In an important ruling for employers, the Fourth Circuit recently underscored that the Pregnancy Discrimination Act (PDA) does not require employers to provide pregnant workers with special accommodations. Young v. United Parcel Service, Inc., No. 11-2078 (4th Cir. Jan. 9, 2013). When Peggy Young became unable to lift heavy packages due to her pregnancy, she asked UPS, her employer, to accommodate her by putting her on the light work duty that it offered to disabled workers and those injured on the job. Young filed suit after UPS refused.

Young and amicus supporters like the American Civil Liberties Union argued that, because UPS offered light duty work to certain nonpregnant workers, the PDA required it to extend the same treatment to pregnant workers. The Fourth Circuit found, however, that Young was treated the same as the general category of employees who were unable to lift as a result of an off-the-job injury or illness but were not disabled within the meaning of the Americans with Disabilities Act (ADA). The Young Court found that Young was not entitled to protection under the ADA and emphasized that, where a policy treats pregnant employees and nonpregnant employees alike, the employer has complied with the PDA, even if the effect of the neutral policy is that the pregnant employee is prevented from continuing to work.

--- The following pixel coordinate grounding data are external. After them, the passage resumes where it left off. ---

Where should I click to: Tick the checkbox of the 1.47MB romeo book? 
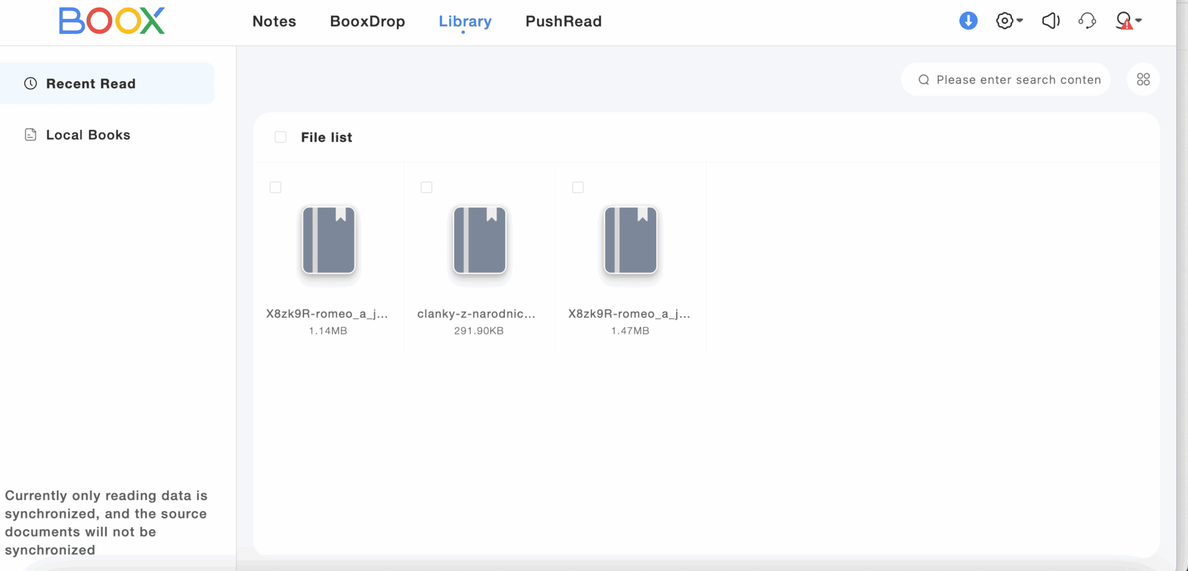[578, 187]
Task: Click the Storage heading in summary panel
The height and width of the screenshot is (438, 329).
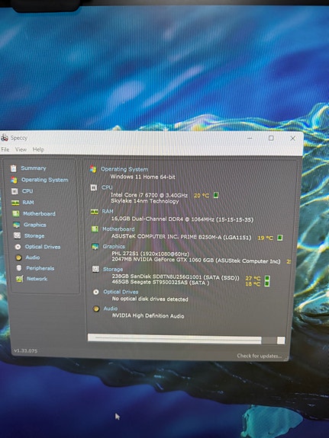Action: 113,270
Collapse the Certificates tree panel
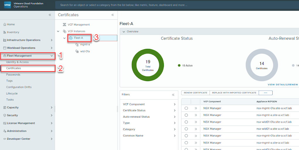 tap(113, 15)
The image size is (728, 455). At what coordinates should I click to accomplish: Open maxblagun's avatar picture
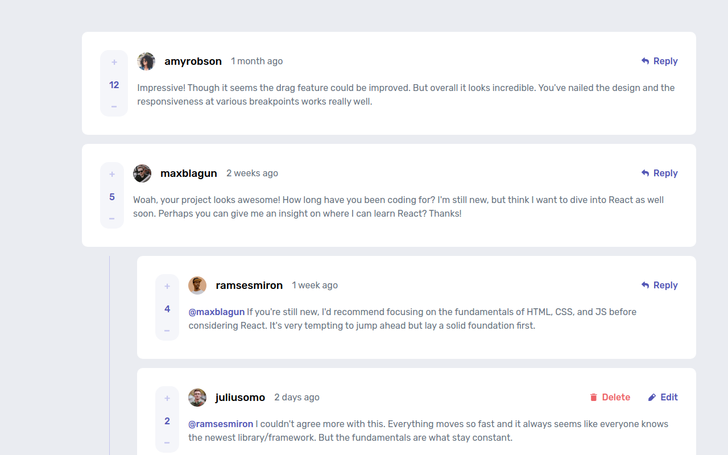(x=142, y=173)
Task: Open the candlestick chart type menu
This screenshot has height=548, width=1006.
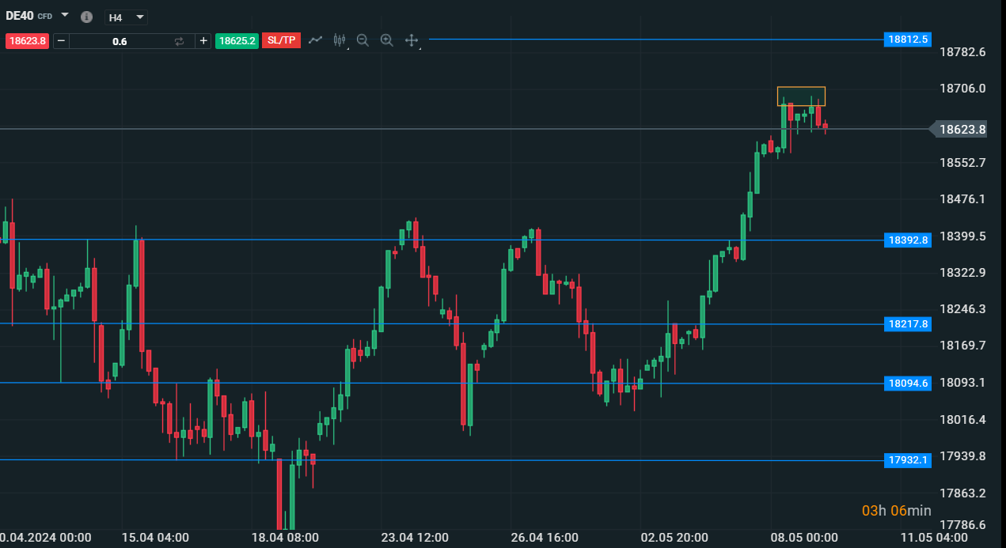Action: 340,40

The Fourth Circuit’s decision confirms that pregnant workers are not entitled to accommodation merely by virtue of their pregnancy. Employers should be careful to note, however, that pregnant workers may still be entitled to accommodation due to disability. While the Fourth Circuit found that the plaintiff in Young was not disabled, the plaintiff in that case was not covered by the Americans with Disabilities Amendments Act (ADAAA), which became effective on January 1, 2009, and expanded the definition of a disability under the ADA. Under the ADAAA and the Equal Employment Opportunity Commission’s (EEOC) related regulations, an impairment can be “substantially limiting” even it is expected to last for only a limited period. The EEOC’s Interpretive Guidance explicitly notes that an employee with an impairment resulting in a 20-pound lifting restriction that lasts for several months – which is similar to the restriction Young was under during her pregnancy – would be considered to be substantially limited in the major life activity of lifting for purposes of the ADAAA.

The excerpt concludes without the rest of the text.